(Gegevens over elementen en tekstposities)
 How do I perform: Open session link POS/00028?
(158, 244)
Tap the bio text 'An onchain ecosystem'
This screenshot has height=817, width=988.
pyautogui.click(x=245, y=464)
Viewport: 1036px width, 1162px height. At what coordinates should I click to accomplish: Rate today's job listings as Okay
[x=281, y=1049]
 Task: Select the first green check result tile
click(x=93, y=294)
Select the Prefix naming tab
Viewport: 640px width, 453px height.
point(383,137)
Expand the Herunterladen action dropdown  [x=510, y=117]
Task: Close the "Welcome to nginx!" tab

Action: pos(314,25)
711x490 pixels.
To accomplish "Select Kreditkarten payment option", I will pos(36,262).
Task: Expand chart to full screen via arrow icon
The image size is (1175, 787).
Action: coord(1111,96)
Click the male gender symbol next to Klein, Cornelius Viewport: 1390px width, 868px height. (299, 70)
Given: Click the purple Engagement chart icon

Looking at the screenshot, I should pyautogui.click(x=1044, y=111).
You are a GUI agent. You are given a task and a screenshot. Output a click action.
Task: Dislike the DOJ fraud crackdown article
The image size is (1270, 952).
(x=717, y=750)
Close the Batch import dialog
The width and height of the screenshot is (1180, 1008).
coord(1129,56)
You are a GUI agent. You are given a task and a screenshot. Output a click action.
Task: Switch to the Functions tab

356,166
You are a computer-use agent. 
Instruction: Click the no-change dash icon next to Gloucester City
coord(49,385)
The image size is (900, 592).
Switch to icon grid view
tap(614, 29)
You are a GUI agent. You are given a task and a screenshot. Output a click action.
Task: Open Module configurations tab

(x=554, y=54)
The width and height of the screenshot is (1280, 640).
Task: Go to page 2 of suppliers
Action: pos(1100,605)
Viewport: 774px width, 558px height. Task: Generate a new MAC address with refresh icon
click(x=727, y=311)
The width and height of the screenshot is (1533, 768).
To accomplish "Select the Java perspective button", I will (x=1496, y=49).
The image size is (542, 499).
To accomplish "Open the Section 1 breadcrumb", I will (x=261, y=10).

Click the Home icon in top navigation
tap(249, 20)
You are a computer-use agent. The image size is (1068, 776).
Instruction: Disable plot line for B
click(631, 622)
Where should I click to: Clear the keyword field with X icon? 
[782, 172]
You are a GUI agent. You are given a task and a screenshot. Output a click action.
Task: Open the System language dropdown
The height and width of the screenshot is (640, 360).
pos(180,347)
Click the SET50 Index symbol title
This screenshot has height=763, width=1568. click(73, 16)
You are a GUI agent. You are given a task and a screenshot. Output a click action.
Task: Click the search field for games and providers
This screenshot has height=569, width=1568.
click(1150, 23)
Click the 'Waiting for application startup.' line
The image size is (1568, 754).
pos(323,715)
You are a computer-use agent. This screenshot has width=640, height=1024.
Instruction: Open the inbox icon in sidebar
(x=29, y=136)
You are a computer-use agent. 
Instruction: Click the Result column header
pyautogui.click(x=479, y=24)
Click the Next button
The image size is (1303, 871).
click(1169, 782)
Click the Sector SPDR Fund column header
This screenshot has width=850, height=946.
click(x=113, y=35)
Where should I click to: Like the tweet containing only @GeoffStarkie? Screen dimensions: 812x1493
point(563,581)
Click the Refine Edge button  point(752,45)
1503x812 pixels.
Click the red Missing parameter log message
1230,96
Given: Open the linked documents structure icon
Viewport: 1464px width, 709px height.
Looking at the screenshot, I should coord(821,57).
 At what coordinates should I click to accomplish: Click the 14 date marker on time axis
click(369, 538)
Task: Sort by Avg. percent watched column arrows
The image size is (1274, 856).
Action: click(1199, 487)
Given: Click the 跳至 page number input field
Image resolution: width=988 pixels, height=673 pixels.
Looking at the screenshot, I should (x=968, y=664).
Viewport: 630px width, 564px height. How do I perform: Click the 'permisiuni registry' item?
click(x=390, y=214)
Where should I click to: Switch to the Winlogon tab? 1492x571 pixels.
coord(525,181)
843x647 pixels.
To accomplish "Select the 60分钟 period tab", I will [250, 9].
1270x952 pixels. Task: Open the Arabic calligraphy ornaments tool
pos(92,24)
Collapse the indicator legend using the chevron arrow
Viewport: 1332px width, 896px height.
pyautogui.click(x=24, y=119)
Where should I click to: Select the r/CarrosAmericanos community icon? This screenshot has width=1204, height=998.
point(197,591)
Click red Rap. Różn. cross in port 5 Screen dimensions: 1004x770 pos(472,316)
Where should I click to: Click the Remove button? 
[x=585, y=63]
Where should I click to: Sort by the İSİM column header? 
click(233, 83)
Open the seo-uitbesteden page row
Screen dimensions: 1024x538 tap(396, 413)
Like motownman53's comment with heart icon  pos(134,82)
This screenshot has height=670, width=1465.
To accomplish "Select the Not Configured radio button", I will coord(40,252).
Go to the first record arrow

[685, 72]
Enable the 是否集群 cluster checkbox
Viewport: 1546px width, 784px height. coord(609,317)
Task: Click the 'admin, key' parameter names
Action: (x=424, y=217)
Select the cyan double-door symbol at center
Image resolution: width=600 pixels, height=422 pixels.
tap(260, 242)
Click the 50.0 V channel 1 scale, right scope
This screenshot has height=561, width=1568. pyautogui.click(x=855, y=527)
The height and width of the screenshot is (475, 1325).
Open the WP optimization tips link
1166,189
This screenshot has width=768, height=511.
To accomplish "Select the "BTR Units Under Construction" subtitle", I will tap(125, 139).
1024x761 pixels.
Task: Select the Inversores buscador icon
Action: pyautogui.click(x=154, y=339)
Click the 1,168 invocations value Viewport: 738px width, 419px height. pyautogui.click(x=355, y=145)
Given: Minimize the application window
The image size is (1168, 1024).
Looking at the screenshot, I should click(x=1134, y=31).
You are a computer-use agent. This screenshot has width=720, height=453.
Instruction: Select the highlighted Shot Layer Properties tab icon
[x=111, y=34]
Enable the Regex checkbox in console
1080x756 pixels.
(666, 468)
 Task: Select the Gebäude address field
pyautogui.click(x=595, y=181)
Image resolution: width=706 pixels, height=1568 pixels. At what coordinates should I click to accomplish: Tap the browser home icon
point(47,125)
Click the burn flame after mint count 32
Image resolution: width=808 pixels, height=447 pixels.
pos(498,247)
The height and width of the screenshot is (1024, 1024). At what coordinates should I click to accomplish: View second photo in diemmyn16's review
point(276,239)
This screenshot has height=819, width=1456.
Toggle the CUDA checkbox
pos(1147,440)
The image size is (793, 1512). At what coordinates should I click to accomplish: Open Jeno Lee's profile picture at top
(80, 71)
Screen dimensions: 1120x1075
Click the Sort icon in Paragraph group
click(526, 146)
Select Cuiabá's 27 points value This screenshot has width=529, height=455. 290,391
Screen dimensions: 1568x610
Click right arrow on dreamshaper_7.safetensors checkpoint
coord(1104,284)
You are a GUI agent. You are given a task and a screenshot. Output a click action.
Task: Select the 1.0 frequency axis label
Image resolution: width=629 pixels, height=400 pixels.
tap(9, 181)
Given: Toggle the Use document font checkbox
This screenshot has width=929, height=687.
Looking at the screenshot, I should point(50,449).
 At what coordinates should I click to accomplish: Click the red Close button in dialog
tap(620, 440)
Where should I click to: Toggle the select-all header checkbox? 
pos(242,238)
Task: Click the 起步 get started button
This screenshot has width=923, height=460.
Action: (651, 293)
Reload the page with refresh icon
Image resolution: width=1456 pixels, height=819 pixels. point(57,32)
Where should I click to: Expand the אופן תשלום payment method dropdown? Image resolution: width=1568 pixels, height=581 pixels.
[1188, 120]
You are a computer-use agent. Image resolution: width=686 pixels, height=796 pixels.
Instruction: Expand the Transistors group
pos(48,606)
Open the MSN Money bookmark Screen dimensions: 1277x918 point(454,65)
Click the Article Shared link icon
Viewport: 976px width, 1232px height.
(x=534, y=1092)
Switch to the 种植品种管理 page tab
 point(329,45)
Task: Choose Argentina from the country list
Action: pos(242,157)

# OPDRACHT:
Haal uit het materiaal het deel dat opent met de regel met "711x490 pixels." en sluit met de regel met "coord(1129,56)", en geef die regels ongewijzigd weer, beide grensregels inbegrepen.

# UITGEWERKTE OPLOSSING:
711x490 pixels.
To accomplish "Select Kreditkarten payment option", I will pos(36,262).
Task: Expand chart to full screen via arrow icon
The image size is (1175, 787).
Action: coord(1111,96)
Click the male gender symbol next to Klein, Cornelius Viewport: 1390px width, 868px height. (299, 70)
Given: Click the purple Engagement chart icon

Looking at the screenshot, I should pyautogui.click(x=1044, y=111).
You are a GUI agent. You are given a task and a screenshot. Output a click action.
Task: Dislike the DOJ fraud crackdown article
The image size is (1270, 952).
(x=717, y=750)
Close the Batch import dialog
The width and height of the screenshot is (1180, 1008).
coord(1129,56)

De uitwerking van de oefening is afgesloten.